Empregar o Direito como deve ser empregado. Ou seja, como instrumento de controle da sociedade, instrumento realizador da paz social.
Ora vejam.
Como é curial, o Direito é uma ciência dialética, que, em regra, não comporta verdade absoluta.
Daí que basta uma pesquisa na jurisprudência para se descobrir que a “Torre de Babel”, em sua versão atualizada, tem morada nos Tribunais pátrios. É o adágio: "a lei reina, mas é a jurisprudência que governa".
Isso tem explicação na filosofia...
O Direito é uma ciência que, amiúde, envolve o que em filosofia se denomina desacordo moral razoável - pessoas bem intencionadas e esclarecidas professam convicções totalmente opostas, mas plausíveis -, ou seja, quase sempre haverão pensamentos contrapostos, podendo, ainda assim, ambos serem defensáveis.
Logo, é importante e necessário a figura de membros do Poder Judiciário assaz conectados à causa maior: a causa social.
Vale dizer, quando se trata de proteger a sociedade, a interpretação das leis não deve ser fria e descompromissada, antes de tudo, deve ser real e socialmente útil (a Lei de Introdução ao Código Civil assim determina).
Melhor explicando, deve o aplicador do Direito optar pela interpretação que mais atenda às aspirações do Texto Constitucional, da Justiça e do Bem Comum.
É dizer, ao analisar a norma legal, deve o interprete lançar mão das seguintes indagações:
Ø Qual será o efeito da interpretação da norma no âmbito social?

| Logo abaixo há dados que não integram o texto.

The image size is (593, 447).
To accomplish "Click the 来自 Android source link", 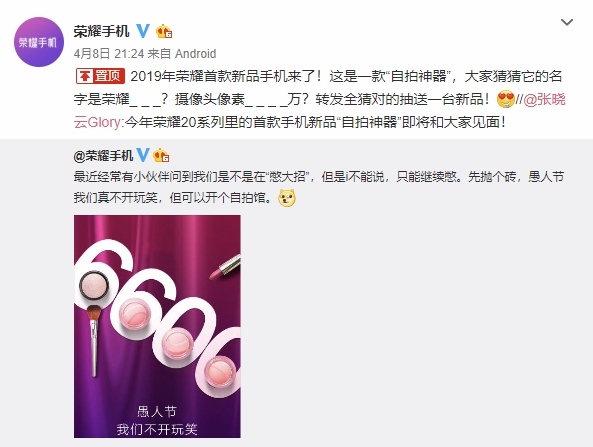I will pos(182,53).
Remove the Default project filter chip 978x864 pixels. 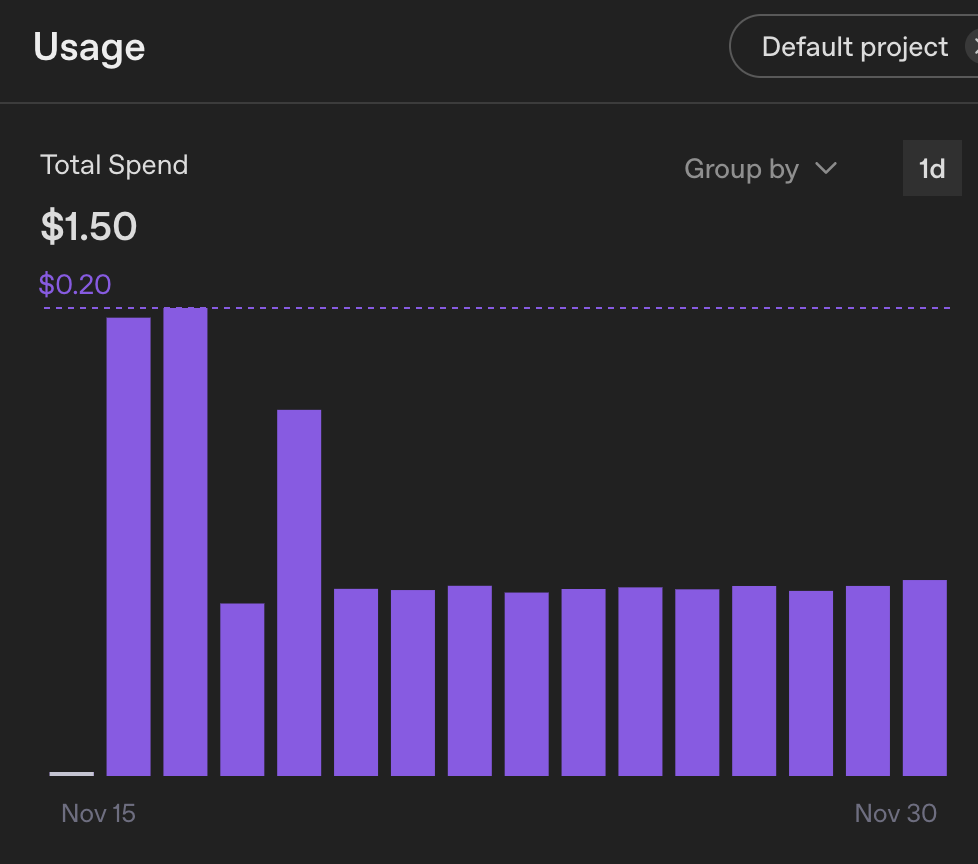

Ø Estará a interpretação propiciando pacificação social?
Ø Estará a interpretação concretizando os direitos fundamentais da sociedade?
Ø Estará a interpretação salvaguardando os valores da República?

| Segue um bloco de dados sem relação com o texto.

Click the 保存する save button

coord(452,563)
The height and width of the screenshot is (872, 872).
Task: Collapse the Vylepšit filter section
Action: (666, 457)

Ø Estará a interpretação ratificando o papel do Direito como instrumento de controle da sociedade (pacificação social)?
Ø Enfim, estará a interpretação garantindo uma vida social mais justa?
Respondido sim a todas as perguntas, estaremos diante de uma interpretação legítima.

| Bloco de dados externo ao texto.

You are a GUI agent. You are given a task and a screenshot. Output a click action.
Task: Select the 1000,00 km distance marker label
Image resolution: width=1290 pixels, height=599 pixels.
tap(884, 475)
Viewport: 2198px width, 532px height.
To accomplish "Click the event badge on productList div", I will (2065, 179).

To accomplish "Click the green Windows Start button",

Vejamos, então, a infelicidade do julgador supracitado.
O professor José Cretela Jr., in Comentários à Constituição de 1988, vol. 5, assegura que "idoneidade moral é o atributo da pessoa que, no agir, não ofende os princípios éticos vigentes em dado lugar e época. É a qualidade da pessoa íntegra, imaculada, sem mancha, incorrupta, pura".
Não destoando disso, De Plácido e Silva, em seu Vocabulário Jurídico, vol. II, 12ª edição, Forense, ensina que idoneidade e boa reputação são termos que se completam e idoneidade moral "é a que se gera da honestidade ou dos modos de ação das pessoas no meio em que vivem, em virtude do que é apontada como pessoa de bem".
De tal arte, não reconhecer, de cara, a inidoneidade e a reputação maculada por força da tramitação de vários processos de natureza civil (improbidade administrativa) e criminal (crimes contra a administração pública) é o mesmo que negar o óbvio.
Em português claro, a inidoneidade ou reputação maculada não necessitam de sentença judicial transitada em julgada para suas existências. Dito de outro modo, não se aplica o principio da presunção de inocência, que é coisa diversa.
É verdade que existe dissenso jurisprudencial. É o desacordo moral razoável.
Mas, uma coisa é certa: frente ao desacordo moral razoável, o desembargador mencionado filiou-se àquela corrente que, certamente, não vai de encontro aos conceitos mais primitivos do senso social de justiça.
Que dirá o cidadão comum se perguntado se acha legal ou justo um político, que ostenta contra si várias ações judiciais (civeis e criminais) por malversação e desvio de dinheiro público, julgar as contas públicas?
Se ainda se espantar, certamente, achará o cúmulo do desrespeito à sociedade, tão combalidade pela alta carga tributária.
Vale indagar: será que sua excelência lançou mão da melhor hermenêutica sob à ótica da sociedade?!
Fica a pergunta como reflexão.
No mais, ainda que na UTI, entubada e em estágio terminal, a esperança subsiste, com olhos voltados ao julgamento do mérito do mandamus.
Por César Danilo Ribeiro de Novais, promotor de justiça - MPMT.